JO : Londres entre (déjà) dans l'histoire des bourdes protocolaires

Une supportrice nord-coréenne lors du match de football dames mercredi 25 juillet entre la Colombie et la Corée du Nord à Glasgow.
Une supportrice nord-coréenne lors du match de football dames mercredi 25 juillet entre la Colombie et la Corée du Nord à Glasgow. (GRAHAM STUART / AFP)

LONDRES - Le coup d'envoi du match entre la Colombie et la Corée du Nord à Glasgow mercredi a été retardé par une gaffe autour du drapeau nord-coréen. FTVi revient sur ces faux-pas qui marquent les compétitions.

C'est la première gaffe des Jeux olympiques. Le coup d'envoi du match de football dames mercredi 25 juillet entre la Colombie et la Corée du Nord à Glasgow a été donné avec plus d'une heure de retard, en raison d'un incident pris très au sérieux : un problème autour du drapeau nord-coréen. Il a été confondu avec le drapeau... sud-coréen !

Initialement prévu à 19h45, le coup d'envoi a été donné 20h50 après le refus des joueuses nord-coréennes de débuter la rencontre lorsqu'elles se sont aperçues que le drapeau présenté à côté de leurs photos sur les écrans géants du stade était en fait le drapeau sud-coréen. Les deux Corées sont divisés par la frontière la plus militarisée au monde et sont toujours techniquement en guerre depuis 1953.

"Le drapeau sud-coréen a été montré sur l'écran géant à la place du drapeau de la Corée du Nord, a indiqué le comité d'organisation dans un bref communiqué après une heure d'atermoiements. C'est clairement une erreur, nous présenterons nos excuses à l'équipe et au Comité national olympique (nord-coréen) et des mesures seront prises pour que cela ne se reproduise plus." "Nous avons passé beaucoup de temps avec (les athlètes) hier soir pour expliquer ce qui s'était passé et pourquoi cela s'était produit et nous leur avons écrit une lettre", a expliqué jeudi  le directeur général du Comité organisateur, invoquant une "simple erreur humaine".

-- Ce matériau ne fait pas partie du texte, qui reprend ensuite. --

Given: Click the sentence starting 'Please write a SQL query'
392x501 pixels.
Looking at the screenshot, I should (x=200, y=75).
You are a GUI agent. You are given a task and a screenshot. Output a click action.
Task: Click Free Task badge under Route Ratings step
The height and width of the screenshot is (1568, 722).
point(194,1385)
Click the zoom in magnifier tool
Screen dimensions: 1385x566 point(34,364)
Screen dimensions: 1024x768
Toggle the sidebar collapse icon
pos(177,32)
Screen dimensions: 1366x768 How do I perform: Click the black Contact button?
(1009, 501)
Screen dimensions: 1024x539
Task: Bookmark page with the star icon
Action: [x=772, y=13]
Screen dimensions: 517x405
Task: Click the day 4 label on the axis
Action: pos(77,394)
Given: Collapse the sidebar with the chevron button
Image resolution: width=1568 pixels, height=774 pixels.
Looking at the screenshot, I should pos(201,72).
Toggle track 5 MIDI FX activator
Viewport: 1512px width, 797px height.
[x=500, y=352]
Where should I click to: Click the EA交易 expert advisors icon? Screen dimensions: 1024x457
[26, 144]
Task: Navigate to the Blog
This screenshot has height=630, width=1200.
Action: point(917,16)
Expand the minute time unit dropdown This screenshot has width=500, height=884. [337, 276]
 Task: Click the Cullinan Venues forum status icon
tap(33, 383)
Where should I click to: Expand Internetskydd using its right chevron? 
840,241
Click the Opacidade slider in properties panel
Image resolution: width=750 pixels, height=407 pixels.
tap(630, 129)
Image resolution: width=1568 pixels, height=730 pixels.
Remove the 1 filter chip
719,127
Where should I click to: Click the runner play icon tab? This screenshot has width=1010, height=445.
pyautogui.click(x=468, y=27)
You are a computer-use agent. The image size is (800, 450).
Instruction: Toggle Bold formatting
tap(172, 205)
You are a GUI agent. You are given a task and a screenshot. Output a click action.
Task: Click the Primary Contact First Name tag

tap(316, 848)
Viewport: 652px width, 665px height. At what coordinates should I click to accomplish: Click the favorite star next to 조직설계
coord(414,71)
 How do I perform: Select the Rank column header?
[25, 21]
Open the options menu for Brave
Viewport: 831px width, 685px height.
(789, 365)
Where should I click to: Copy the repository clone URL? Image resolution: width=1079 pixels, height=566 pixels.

Une longue tradition de couacs sur les hymnes

Lors d'un tournoi préolympique de hockey sur gazon disputé en juin sur les installations mêmes des JO de Londres, les organisateurs britanniques avaient déjà gaffé en diffusant par erreur avant un match avec l'Afrique du Sud l'hymne sud-africain de l'époque de l'apartheid. "L'erreur avait été commise par une entreprise en charge de la présentation au tournoi", avaient expliqué les organisateurs.

Des erreurs similaires se sont produites... Comme en août 2011 au championnat du monde de canoë-kayak en Hongrie, où l'hymne allemand diffusé datait de l'époque nazie, selon Rue 89Le Deutschland über alles (L’Allemagne au-dessus de tout) a remplacé l’hymne officiel de l’Allemagne, Einigkeit und Recht und Freiheit (Unité et droit et liberté). Même boulette lors d'un match de football opposant l'Autriche à Allemagne en juin 2008 : la chaîne de télé suisse SRG a sous-titré l'hymne allemand avec les paroles de l'hymne nazi.

En mai 2011, l'hymne de l'Espagne franquiste a été diffusé à Milan pour célébrer la victoire d'Alberto Contador.  

Autre bourde mémorable : en mars 2012 lors d'une compétition au Koweït. La victoire de l'équipe kazakhe de tir a été saluée par "l'hymne" issu du film Borat (Borat-Leçons culturelles sur l'Amérique au profit glorieuse nation Kazakhstan), réalisé par le Britannique Sacha Baron Cohen. Sorti en 2006, le film "vante la qualité des exportations de potassium du Kazakhstan et assure que le pays dispose des prostituées 'les plus saines de la région'", note Le Monde.fr qui rappelle qu'il avait créé une mini-crise diplomatique.